Mayor's race stuff: That's traffic-and-schools-and-potholes, and most of all cops and ambulances, right? Seems to be a huge part of it (and so not surprisingly, Brewster's been known to extemporize on the optimal dimensions of a single-stream recycling bin. The dude's personality contains a hefty streak of "trash can geek.")
But that's not all of it: City politics is also about defining who we are as a community of citizen neighbors. City politics is where democracy works most. It's the level at which individuals can not only speak up, but be heard, and effect meaningful change in the lives of people they actually know.
Accordingly, nowhere else are the values and vision of governance of greater relevance than at the city level. A city with vision can revitalize its urban core, safeguard its environment, and ignite the creative spirit of entire cultures and industries—as Austin has done in the past—regardless of the tumult of forces crashing about the globe.
Alone of the five mayoral candidates, Brewster McCracken gets this. And alone he has mounted a campaign grounded not just in issues, but ideas.
It's been said, with much truth, that among two the front-running candidates—Brewster and fellow council member Lee Leffingwell—there's hardly an inch of daylight on an position-by-position basis. To balance the budget, Lee wants to cut unspecified programs, but it will also probably require pay-freezes or pay-cuts. In sharp contrast, Brewster calls for pay-freezes or pay-cuts, but balancing the books will also probably require cuts to unspecified programs.
And of course, everybody who wants to be elected believes, on balance, "More Green Jobs" would be a good thing.

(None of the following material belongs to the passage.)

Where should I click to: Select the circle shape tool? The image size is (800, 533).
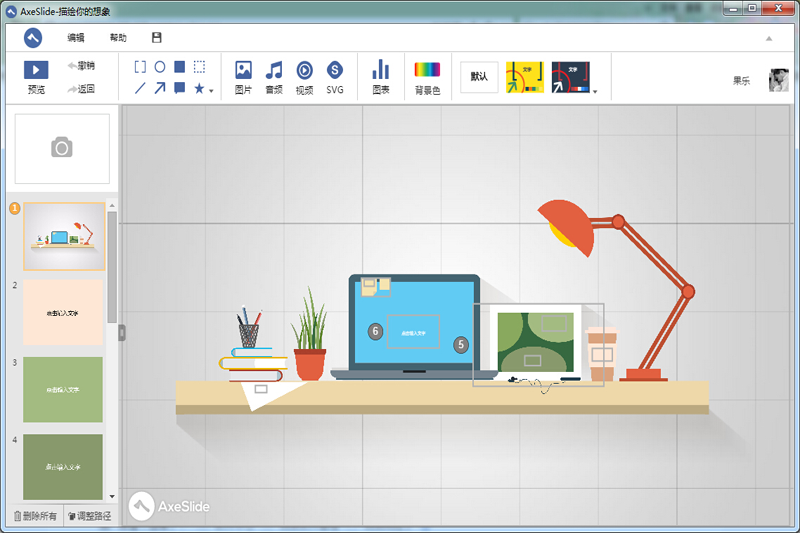coord(159,67)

But there's a vital difference between Brewster McCracken and the other candidates (Leffingwell, Carole Keeton Strayhorn, David Buttross and Josiah Ingalls). It lies in the philosophical approach that's brought them to the "yes-no-maybes" of their largely shared positions. And you can see it for yourself easily enough through a quick visit to each of their campaign websites.
The talking points of the others are all nuts and bolts, such as Lee's core planks of "Jobs-Traffic-Safety-Health." Brewster, on the other hand, presents a framework for charting Austin's future in uncertain times. He has a vision for how to put the nuts and bolts together:
"Prepare our city for the 21st century economy," according to the economic model developed by UT Business School Dean George Kozmetsky in the late 1980s, which fueled Austin's reinvention as a leading technology center.

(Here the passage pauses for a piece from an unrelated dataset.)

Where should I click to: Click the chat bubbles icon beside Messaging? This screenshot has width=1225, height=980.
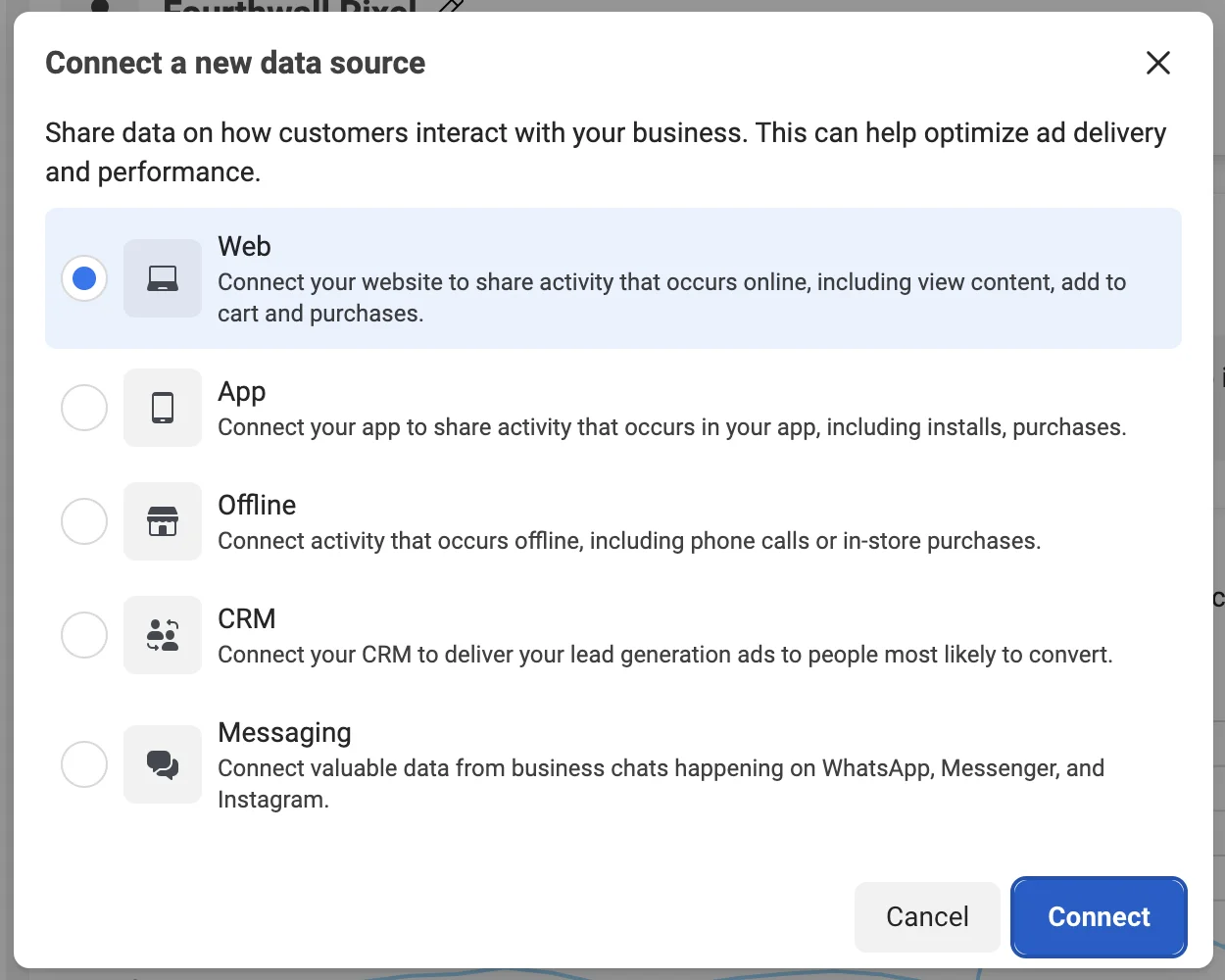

"Build upon our position as a clean energy leader," through new initiatives, and by extending the landmark Pecan Street Project to produce one power plant's worth of renewable energy within the city limits. Brewster took the lead in facilitating the birth of Pecan Street as a city counsel member in 2008.
"Ensure that Austin provides opportunity for ALL its citizens." Brewster is alone among the front-running candidates in giving social justice initiatives pride of place "above the fold" on his website.
"Improve the livability of Austin neighborhoods" by forgoing the expensive, high profile city development projects of the past and sharing the money across the city so that every Austinite can see his or her neighborhood get a little bit better.
"Support Austin's Creative Class" through supporting affordable healthcare and housing, providing the technical infrastructure needed to maintain Austin's position as a world music and film capital, and creating a formal Department of Music within City Hall.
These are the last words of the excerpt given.